* [EXCERPT]
......
The whole thing is a giant clusterfuck. All of it. Medicine is plainly showing that it itself is a major problem in how we address and deal with illness. With experts like this, well, it just opens up the whole thing to the kind of massive enshitiffication that we are seeing in the US, where they are pretty much doing to everything what has been done to us.
 
The whole thing is a giant clusterfuck. All of it. Medicine is plainly showing that it itself is a major problem in how we address and deal with illness. With experts like this, well, it just opens up the whole thing to the kind of massive enshitiffication that we are seeing in the US, where they are pretty much doing to everything what has been done to us.
Yeah, that’s more and more what I’m thinking. When there are no good standards ro compare to, even quacks will look good.
 
I think the root of the problem is that they didn't quite believe ME/CFS is real. So, they had to treat this post-viral thing called LC as something new and therefore start with "clean slate". The upshot is $1.4b down the drain repeating the same thing that went on for the past 40 years.
 
I think the root of the problem is that they didn't quite believe ME/CFS is real. So, they had to treat this post-viral thing called LC as something new and therefore start with "clean slate". The upshot is $1.4b down the drain repeating the same thing that went on for the past 40 years.
......
* [DATA SUPPLIED]

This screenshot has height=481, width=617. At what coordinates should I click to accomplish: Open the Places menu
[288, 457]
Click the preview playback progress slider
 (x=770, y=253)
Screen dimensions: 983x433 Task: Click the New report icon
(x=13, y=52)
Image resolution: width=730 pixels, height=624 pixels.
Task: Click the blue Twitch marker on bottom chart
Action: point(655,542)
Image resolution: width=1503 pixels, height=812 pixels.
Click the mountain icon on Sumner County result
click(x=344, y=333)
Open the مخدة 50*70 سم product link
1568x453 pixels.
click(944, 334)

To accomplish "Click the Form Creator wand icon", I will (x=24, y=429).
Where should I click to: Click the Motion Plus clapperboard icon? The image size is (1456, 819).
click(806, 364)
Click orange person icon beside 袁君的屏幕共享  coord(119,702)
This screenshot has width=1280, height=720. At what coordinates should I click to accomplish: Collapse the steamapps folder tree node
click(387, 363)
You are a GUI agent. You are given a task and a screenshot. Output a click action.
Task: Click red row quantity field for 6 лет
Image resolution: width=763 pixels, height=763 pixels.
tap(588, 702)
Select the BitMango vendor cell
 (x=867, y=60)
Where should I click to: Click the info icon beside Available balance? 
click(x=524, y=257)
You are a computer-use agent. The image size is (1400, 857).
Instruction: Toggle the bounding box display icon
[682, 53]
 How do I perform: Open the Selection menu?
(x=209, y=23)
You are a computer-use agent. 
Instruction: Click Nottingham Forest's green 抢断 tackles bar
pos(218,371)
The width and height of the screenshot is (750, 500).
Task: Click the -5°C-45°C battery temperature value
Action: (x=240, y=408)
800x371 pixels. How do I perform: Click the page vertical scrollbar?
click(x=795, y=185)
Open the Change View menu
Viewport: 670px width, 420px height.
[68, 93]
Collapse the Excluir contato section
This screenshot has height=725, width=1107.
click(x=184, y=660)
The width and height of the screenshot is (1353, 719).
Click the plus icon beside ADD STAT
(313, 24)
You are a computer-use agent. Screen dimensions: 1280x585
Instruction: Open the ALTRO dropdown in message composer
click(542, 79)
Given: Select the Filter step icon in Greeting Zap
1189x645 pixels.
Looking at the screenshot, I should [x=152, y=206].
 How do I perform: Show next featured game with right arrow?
......
* [WORK REQUIRED] In the excerpt, what sum does one post say went "down the drain" repeating what had happened over the past 40 years?

* [ANSWER FOR THE TASK] $1.4b